Health Informatics for Pediatric Disaster Preparedness Planning

RV Burke 1, T Ryutov 2, R Neches 2, JS Upperman 1,
PMCID: PMC3631906  PMID: 23616840

Abstract

Objective

1. To conduct a review of the role of informatics in pediatric disaster preparedness using all medical databases. 2. To provide recommendations to improve pediatric disaster preparedness by the application of informatics.

Methods

A literature search was conducted using MEDLINE, CINHL and the Cochrane Library using the key words “children” AND “disaster preparedness and disaster” AND “informatics”.

Results

A total of 314 papers were initially produced by the search and eight that met the selection criteria were included in the review. Four themes emerged: tools for disaster preparedness, education, reunification and planning and response.

Conclusion

The literature pertaining to informatics and pediatric disaster preparedness is sparse and many gaps still persist. Current disaster preparedness tools focus on the general population and do not specifically address children. The most progress has been achieved in family reunification; however, the recommendations delineated are yet to be completed.

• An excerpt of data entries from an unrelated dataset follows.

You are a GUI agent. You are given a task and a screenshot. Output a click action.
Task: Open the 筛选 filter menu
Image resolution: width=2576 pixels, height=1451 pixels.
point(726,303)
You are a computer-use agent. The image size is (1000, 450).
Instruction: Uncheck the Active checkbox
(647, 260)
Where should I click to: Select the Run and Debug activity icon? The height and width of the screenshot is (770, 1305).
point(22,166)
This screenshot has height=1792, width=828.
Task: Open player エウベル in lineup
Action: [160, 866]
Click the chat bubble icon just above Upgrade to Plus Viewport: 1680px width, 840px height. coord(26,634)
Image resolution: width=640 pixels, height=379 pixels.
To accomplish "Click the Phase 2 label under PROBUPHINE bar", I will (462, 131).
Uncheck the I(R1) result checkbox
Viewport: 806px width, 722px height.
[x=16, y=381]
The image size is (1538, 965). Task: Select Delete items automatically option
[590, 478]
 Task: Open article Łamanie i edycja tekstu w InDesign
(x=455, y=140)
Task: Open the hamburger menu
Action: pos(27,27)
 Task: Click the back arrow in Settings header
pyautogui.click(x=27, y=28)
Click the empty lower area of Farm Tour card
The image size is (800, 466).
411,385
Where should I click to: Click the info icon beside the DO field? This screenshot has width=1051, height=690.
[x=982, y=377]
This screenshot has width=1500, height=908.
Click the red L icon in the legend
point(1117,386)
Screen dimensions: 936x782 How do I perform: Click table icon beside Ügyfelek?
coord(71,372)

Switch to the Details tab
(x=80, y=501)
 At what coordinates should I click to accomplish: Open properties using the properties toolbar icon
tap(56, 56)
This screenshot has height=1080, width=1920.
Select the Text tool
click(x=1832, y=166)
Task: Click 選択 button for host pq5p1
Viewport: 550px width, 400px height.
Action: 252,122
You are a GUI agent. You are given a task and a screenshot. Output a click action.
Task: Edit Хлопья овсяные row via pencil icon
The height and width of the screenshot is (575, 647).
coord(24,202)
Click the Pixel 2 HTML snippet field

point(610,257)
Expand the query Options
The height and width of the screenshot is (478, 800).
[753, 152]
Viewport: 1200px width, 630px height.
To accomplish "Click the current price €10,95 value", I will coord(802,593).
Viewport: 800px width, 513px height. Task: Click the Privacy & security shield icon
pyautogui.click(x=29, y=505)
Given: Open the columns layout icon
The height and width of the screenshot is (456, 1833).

Keywords: Children, disaster, preparedness, informatics, technology, planning

1. Background

The potential contribution of informatics to public health and disaster preparedness was first demonstrated during the anthrax attacks in 2001 [1]. At that time, the contribution of informatics was primarily considered to be supportive and focused mostly on ancillary technology, such as electronic mail communication. Since the anthrax attacks, a series of public health events have helped to define the role of informatics in disaster preparedness [1]. The ensuing events exposed the fragmented public health information system, which complicated rapid information sharing and response, and demonstrated the need for consistency and interconnectedness of information systems in public health and disaster preparedness. Since then, many leaders and emergency planners have recognized the importance of informatics for response to natural and man-made disasters [1-6].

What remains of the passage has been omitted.